Le médiateur peut être soit une personne indépendante choisie en amont par les parties (par exemple, un dirigeant d’entreprise dont l’autorité est reconnue par les deux protagonistes), soit désigné par l’organisme visé dans la clause de médiation (CMAP, CCI, etc.) parmi des personnes spécifiquement formées à ce type d’exercice.

Par ailleurs, on assiste à un développement des modes alternatifs de règlement des conflits, parmi lesquelles l’évaluation indépendante, la décision d’urgence ou la décision sur dernière offre.
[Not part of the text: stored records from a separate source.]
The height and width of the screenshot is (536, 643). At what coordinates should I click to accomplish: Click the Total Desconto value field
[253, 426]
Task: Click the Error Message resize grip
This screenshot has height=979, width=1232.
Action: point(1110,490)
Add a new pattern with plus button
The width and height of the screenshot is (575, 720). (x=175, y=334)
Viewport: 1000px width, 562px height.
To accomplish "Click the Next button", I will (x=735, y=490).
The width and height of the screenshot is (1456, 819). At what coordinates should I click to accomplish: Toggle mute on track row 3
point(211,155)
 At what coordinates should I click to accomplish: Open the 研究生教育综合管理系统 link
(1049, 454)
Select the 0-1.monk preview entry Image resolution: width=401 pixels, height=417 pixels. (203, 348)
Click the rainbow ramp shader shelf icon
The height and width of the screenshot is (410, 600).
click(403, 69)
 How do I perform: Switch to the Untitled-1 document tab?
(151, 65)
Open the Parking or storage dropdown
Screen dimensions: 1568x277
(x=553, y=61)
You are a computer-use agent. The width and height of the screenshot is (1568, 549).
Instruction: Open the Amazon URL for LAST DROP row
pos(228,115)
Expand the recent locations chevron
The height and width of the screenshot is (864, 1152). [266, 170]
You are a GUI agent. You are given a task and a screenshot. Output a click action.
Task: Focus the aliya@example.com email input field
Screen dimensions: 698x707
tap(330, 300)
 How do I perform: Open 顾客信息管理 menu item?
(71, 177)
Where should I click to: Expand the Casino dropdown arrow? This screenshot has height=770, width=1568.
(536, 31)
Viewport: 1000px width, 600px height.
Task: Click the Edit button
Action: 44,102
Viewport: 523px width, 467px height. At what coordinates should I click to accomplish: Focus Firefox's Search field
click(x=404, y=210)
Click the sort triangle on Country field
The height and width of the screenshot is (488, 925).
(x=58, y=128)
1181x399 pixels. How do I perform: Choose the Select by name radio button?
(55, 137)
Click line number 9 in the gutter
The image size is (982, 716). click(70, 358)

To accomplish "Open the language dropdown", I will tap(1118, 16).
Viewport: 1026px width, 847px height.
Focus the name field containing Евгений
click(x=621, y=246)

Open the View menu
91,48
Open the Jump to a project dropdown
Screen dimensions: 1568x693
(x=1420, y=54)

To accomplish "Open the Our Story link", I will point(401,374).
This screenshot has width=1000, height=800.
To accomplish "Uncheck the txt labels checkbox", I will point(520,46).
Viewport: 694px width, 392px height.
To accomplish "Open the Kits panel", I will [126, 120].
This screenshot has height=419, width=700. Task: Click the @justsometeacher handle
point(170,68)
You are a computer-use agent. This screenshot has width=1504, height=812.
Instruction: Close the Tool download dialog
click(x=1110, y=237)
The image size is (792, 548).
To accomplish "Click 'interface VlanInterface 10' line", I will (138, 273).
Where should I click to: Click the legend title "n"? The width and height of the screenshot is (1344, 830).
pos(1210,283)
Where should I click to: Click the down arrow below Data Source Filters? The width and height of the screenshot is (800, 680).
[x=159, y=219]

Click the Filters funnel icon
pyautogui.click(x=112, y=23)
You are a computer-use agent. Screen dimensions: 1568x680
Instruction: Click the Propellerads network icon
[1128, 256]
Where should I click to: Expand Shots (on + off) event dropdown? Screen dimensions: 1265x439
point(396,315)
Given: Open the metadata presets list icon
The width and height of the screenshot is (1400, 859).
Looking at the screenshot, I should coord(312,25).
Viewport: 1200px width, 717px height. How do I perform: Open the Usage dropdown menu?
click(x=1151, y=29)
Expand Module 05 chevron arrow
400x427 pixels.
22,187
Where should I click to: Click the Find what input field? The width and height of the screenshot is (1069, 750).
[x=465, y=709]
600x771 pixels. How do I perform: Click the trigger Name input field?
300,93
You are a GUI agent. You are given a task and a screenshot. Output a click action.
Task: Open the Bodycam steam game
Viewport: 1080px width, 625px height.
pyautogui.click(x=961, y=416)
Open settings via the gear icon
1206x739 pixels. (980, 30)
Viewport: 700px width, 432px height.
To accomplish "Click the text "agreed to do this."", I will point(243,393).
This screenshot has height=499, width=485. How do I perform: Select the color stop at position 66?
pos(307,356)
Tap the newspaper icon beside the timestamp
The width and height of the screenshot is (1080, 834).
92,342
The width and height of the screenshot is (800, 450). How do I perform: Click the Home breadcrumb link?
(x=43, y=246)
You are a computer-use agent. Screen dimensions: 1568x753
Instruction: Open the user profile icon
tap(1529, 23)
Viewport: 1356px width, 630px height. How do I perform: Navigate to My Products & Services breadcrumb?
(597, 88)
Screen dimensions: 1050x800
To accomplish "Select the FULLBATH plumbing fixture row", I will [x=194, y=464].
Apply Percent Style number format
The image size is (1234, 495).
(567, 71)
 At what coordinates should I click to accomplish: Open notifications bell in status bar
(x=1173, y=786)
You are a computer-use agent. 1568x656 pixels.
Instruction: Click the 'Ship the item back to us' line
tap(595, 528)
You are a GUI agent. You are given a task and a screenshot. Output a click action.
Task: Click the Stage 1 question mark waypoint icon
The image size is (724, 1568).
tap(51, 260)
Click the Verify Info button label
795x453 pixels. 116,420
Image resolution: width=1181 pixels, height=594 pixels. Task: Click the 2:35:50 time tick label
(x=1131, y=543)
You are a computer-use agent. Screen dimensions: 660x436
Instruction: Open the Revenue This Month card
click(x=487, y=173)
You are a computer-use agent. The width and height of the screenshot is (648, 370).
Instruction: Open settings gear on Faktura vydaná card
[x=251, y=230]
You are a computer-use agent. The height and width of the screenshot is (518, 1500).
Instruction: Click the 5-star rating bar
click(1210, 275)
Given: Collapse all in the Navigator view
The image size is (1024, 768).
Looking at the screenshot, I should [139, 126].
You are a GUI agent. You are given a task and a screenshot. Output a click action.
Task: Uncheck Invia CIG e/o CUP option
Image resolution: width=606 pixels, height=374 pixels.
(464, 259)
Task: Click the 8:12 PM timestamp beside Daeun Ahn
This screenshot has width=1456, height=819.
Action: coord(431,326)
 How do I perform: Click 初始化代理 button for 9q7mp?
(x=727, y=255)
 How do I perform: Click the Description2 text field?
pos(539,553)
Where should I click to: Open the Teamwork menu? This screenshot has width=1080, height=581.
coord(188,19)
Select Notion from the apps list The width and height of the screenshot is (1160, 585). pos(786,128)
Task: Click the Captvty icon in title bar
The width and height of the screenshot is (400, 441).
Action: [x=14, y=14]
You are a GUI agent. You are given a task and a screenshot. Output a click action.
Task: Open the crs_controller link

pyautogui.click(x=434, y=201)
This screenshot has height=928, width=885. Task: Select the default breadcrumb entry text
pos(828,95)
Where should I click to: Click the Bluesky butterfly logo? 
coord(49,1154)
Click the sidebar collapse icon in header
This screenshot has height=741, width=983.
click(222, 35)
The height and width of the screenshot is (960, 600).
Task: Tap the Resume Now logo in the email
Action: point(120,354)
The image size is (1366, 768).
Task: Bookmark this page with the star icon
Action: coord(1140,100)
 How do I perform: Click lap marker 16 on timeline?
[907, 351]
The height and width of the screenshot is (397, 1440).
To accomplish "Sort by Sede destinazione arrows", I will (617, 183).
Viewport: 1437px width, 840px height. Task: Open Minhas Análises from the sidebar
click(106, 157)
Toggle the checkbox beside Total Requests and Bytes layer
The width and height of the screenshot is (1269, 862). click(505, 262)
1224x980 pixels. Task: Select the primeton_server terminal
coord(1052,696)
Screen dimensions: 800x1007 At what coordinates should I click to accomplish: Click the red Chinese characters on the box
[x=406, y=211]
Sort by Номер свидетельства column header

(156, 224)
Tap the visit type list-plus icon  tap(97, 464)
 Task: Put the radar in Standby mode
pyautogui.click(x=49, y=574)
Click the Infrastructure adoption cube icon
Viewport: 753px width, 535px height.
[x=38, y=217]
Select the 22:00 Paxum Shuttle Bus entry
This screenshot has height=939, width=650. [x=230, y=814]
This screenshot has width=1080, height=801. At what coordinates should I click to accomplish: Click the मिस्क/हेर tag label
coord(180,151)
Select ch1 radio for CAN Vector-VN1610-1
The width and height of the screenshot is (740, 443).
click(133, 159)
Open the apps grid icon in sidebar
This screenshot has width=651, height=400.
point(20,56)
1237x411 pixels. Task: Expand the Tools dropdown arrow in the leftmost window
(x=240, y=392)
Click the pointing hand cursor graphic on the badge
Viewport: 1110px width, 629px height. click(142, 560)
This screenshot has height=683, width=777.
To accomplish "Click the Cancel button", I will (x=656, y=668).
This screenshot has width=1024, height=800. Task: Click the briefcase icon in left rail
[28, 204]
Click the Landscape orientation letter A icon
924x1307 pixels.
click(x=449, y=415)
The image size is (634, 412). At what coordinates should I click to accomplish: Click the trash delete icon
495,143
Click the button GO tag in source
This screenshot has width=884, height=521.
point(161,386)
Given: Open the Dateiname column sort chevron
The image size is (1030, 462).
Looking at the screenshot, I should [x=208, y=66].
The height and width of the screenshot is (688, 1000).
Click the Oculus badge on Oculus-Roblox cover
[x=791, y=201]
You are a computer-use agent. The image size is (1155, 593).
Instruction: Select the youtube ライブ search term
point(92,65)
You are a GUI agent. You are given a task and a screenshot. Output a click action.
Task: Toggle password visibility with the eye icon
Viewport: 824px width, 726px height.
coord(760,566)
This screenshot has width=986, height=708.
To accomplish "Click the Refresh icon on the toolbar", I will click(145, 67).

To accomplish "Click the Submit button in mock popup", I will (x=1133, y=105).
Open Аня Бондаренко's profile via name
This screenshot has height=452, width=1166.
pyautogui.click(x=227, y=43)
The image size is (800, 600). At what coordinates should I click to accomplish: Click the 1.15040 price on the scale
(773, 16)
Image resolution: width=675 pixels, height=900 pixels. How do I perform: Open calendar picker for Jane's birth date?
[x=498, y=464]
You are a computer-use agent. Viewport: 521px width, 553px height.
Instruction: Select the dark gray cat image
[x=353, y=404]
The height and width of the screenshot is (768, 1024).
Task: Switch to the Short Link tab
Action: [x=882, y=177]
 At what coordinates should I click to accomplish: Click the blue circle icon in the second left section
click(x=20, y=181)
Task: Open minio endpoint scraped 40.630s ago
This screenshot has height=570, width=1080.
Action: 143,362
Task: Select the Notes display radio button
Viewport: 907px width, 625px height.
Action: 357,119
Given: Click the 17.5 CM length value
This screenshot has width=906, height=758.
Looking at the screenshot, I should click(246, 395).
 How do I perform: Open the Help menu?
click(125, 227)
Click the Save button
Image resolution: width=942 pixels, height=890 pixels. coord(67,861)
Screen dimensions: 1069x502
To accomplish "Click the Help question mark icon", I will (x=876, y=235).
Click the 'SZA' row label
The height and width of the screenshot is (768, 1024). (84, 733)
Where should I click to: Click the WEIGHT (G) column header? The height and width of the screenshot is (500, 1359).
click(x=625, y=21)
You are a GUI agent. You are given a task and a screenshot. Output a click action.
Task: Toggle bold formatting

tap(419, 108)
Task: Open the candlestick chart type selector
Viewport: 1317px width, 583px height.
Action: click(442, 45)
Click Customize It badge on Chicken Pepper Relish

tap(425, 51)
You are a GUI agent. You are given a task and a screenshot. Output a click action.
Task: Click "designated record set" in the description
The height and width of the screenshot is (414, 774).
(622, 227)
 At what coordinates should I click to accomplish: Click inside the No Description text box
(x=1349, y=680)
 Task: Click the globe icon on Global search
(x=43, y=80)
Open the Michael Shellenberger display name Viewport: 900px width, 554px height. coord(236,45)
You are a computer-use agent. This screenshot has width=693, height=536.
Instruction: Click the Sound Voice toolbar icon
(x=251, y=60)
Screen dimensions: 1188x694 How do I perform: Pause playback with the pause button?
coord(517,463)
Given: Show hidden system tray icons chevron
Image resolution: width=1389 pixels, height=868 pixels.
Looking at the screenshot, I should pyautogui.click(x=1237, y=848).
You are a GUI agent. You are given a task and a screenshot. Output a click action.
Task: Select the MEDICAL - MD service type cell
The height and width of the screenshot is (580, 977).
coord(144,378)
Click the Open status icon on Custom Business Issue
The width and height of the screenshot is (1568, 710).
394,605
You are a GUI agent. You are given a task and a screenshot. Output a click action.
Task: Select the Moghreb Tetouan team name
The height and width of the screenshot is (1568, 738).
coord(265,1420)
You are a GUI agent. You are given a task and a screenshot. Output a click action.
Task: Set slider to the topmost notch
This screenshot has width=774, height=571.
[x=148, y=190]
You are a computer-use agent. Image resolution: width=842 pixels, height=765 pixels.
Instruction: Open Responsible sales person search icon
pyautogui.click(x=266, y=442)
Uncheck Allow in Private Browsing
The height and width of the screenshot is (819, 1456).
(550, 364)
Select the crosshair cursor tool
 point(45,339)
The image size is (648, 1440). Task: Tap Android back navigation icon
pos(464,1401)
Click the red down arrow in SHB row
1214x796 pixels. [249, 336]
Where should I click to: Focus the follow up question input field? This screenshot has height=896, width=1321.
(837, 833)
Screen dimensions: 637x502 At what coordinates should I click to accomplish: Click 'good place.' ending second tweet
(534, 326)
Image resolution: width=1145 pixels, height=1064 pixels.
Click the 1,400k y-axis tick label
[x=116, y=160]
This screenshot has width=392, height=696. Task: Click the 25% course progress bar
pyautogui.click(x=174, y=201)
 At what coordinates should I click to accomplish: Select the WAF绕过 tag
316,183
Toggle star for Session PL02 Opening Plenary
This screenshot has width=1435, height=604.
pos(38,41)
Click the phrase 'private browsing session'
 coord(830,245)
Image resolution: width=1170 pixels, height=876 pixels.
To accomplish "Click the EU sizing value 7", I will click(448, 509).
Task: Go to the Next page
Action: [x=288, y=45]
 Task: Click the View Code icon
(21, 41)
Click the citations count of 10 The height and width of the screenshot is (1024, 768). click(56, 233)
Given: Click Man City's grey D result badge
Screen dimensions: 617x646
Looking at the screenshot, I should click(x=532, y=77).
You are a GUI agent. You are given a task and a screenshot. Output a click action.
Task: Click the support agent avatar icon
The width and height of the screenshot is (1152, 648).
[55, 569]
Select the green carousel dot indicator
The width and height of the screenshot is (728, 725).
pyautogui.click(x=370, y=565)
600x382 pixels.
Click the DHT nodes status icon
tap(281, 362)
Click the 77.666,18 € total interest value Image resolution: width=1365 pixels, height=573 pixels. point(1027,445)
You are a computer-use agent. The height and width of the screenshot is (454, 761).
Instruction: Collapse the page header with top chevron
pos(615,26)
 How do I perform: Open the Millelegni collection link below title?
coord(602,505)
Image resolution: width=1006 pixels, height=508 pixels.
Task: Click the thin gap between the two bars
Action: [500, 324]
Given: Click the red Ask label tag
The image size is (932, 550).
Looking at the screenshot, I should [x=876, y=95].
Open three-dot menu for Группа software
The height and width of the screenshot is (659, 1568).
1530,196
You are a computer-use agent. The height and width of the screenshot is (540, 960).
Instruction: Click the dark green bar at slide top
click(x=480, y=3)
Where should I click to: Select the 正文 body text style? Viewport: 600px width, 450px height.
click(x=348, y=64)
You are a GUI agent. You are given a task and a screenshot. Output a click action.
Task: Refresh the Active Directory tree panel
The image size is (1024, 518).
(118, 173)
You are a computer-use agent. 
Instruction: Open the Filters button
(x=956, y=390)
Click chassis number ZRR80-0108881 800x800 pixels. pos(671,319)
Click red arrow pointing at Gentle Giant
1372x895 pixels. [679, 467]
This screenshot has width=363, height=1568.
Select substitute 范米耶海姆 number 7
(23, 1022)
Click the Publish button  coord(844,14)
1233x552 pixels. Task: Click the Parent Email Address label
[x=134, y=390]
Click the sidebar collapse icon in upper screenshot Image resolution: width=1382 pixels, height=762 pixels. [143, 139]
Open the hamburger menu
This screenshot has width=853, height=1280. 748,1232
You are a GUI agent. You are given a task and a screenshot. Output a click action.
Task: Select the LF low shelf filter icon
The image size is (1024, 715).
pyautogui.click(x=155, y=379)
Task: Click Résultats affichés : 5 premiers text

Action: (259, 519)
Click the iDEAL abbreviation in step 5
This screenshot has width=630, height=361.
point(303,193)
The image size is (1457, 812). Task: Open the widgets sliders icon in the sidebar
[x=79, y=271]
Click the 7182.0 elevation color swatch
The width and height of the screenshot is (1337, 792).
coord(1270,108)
Cette dernière méthode où un tiers retient l‘offre la plus raisonnable entre celle faite par chacune des parties, est de nature à favoriser l’émergence de propositions raisonnables.

Ces procédures font souvent l’objet de barèmes en fonction de l’enjeu du litige.

Les clauses d’exclusion. L’exclusion peut être prévue pour les cas où les différentes procédures mises en œuvre ne permettent pas l’apaisement du conflit.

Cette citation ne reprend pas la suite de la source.